Non-ordered nominal attributes can be recoded using which coding scheme?

Explanation:
When a variable is nominal with no natural order, you want to represent each category by a simple on/off signal rather than a numeric value that could imply ranking. Dummy coding does precisely this by turning the categories into binary indicators. For a variable with k categories, you create k–1 binary features (one category serves as the baseline). Each feature marks whether an observation belongs to that category, with zeros otherwise. This keeps the data purely categorical in effect—no order is suggested—and it works well with regression and many machine learning models because it avoids implying any magnitude or ranking among categories. One-hot encoding is essentially the same idea in practice, just described from a slightly different angle, and both avoid ordinal misinterpretation. Label encoding, by assigning integers to categories, can mislead models into thinking there is an meaningful order. Binary coding uses binary representations of category labels and can also encode artificial ordinality. So for non-ordered nominal attributes, dummy coding is the appropriate approach.

When a variable is nominal with no natural order, you want to represent each category by a simple on/off signal rather than a numeric value that could imply ranking. Dummy coding does precisely this by turning the categories into binary indicators. For a variable with k categories, you create k–1 binary features (one category serves as the baseline). Each feature marks whether an observation belongs to that category, with zeros otherwise. This keeps the data purely categorical in effect—no order is suggested—and it works well with regression and many machine learning models because it avoids implying any magnitude or ranking among categories.
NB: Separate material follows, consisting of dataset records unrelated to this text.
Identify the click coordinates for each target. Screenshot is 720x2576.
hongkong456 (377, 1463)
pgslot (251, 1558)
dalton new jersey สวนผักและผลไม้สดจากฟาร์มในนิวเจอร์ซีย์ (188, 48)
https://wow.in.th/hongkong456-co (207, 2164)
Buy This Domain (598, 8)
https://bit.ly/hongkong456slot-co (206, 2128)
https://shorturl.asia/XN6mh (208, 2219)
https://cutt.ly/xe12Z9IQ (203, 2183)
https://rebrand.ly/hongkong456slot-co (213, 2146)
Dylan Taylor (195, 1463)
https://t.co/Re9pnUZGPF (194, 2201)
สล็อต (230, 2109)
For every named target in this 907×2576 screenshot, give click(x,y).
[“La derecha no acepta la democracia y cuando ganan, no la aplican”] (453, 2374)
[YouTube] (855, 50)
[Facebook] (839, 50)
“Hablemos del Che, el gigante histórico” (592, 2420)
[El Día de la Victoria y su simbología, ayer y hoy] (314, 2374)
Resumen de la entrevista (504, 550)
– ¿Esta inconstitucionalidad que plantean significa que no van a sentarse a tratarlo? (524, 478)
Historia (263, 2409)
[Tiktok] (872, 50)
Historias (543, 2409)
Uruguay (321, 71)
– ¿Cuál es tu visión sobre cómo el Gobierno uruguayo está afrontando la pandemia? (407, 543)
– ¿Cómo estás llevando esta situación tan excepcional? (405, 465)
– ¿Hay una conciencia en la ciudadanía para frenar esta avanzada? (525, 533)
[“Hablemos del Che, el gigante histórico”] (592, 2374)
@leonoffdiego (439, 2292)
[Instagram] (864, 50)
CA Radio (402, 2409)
One-hot encoding is essentially the same idea in practice, just described from a slightly different angle, and both avoid ordinal misinterpretation. Label encoding, by assigning integers to categories, can mislead models into thinking there is an meaningful order. Binary coding uses binary representations of category labels and can also encode artificial ordinality. So for non-ordered nominal attributes, dummy coding is the appropriate approach.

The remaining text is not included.